Water might seem pretty accessible when all you have to do is turn the knob. What most people don’t know is that water goes through a long and intricate system in order for consumers to have access to safe and clean water. The water you use on a daily basis goes through a water treatment plant. This water treatment plant is responsible for giving our source of water a thorough cleanse, but there is so much to know about the process. What exactly happens when water is transferred to a water treatment plant? We’ve got answers.
All water comes from some kind of source, such as a lake, a river, a well, or could even come from a community stream. Most treatment plants serve to clean water that comes from either streams or rivers. From there, they are to be distributed throughout your city’s network of water pipes. But before this water can be distributed throughout the community, it has to undergo deep cleaning treatment. The processes to come to include heavy use and reliance on filters, chemicals, and the removal of toxins and other hazards that can be found in water sources.
Pretreating the Water
The first treatment that water goes through is pretreatment. During pretreatment, materials are removed, separated, and screened from the water. Most materials that need to be removed include dirt, sand, oils, fats, and greases. Pretreatment focuses on removing larger items before focusing on smaller particles and pollutants in the water. Sedimentation is used during this step of the process to gather as much dirt and sand possible and separate it from the water. Sand filters have been used since the establishment of water treatments. They are efficient and provide the necessary results.
The First Phase of Treatment
After sedimentation comes coagulation. Coagulation is a method of water filtering as well, but it must come after sedimentation in order for it to be more effective. Coagulation is what helps oils and the water separate. Some oils can be harder to remove from the water, which is why coagulation is essential in this step. Most of the time, these oils or other solids will automatically settle to the bottom of the tanks where the water is treated. Once they have settled, the oils can be gathered and the water can be treated.
The Second Phase of Treatment
After sedimentation and coagulation is the process of aerobic biological processes. These processes consist of protozoa and bacteria that eat away at contaminants in the water that are biodegradable, soluble, and organic. These elements are rather successful in breaking down the biological contents of human waste and food. Even more important in treating water is the ability to extract the smallest elements of pollutants possible found in our water sources. Most of these contaminants cannot be seen, but their effects, when consumed, can play out for the worse if they are consumed.
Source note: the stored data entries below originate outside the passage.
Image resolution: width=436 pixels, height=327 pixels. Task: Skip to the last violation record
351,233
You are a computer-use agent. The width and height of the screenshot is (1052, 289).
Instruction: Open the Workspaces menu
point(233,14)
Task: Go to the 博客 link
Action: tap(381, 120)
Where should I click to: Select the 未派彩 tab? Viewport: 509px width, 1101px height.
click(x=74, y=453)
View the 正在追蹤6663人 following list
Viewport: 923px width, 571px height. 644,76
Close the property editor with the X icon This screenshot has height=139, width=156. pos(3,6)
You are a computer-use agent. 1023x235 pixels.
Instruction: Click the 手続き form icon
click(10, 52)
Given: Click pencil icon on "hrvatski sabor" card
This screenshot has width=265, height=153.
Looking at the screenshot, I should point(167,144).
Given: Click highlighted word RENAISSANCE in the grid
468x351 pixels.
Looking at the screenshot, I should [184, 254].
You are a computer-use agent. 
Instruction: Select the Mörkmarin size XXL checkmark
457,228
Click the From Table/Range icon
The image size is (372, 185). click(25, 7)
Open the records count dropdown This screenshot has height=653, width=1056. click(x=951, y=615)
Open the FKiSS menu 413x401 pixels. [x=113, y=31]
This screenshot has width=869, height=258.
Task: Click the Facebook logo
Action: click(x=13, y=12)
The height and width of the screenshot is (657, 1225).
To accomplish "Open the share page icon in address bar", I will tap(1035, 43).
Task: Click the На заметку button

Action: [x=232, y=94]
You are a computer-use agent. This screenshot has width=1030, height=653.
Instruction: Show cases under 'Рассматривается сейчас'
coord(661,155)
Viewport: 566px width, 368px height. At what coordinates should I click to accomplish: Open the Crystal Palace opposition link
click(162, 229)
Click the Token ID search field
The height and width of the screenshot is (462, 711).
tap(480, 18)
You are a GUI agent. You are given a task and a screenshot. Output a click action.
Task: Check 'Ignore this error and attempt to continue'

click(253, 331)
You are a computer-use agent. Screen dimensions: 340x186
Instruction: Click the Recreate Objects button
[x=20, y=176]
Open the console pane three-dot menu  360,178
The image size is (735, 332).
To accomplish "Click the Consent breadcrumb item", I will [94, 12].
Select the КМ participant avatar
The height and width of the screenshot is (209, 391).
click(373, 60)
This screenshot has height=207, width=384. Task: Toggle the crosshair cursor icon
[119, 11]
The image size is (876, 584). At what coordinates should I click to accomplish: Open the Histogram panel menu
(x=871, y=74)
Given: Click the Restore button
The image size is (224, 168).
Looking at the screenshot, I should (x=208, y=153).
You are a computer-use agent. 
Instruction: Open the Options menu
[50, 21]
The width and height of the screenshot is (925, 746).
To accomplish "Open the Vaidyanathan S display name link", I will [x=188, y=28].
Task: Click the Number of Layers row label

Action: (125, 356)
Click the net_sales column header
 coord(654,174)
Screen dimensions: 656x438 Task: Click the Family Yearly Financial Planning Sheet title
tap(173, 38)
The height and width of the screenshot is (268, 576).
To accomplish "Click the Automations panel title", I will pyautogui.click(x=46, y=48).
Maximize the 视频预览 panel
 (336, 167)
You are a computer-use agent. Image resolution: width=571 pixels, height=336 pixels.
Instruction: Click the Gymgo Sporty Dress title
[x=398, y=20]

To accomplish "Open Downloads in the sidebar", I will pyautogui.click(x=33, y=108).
The Third Phase of Treatment
The third phase of treatment is the last. This final step is disinfection. There are two ways that water is disinfected. Chlorine-based compounds or chloramines are used to finalize the treatment of the water, depending on the plant. When these chemicals are added to the water, they kill harmful microorganisms. It is essential that plants give a thorough treatment before distributing the water to ensure that carcinogens or harmful chemicals are not included in water distribution. Most cities typically have codes that touch on the maximum and minimum chlorine levels that their plants can utilize for water treatment.
Transferred to Distribution Systems
Once the water has undergone a full treatment and disinfection, it is then ready to be pumped into a distribution system. The water must be maintained at a pressure of 40 PSI to prevent the pipes from overflowing or bursting during distribution. If water goes below 40 PSI, it faces the risk of contamination and must be flushed. This is often why you might see hydrants gushing with water. Water flushes also happen when you receive boiler water notices.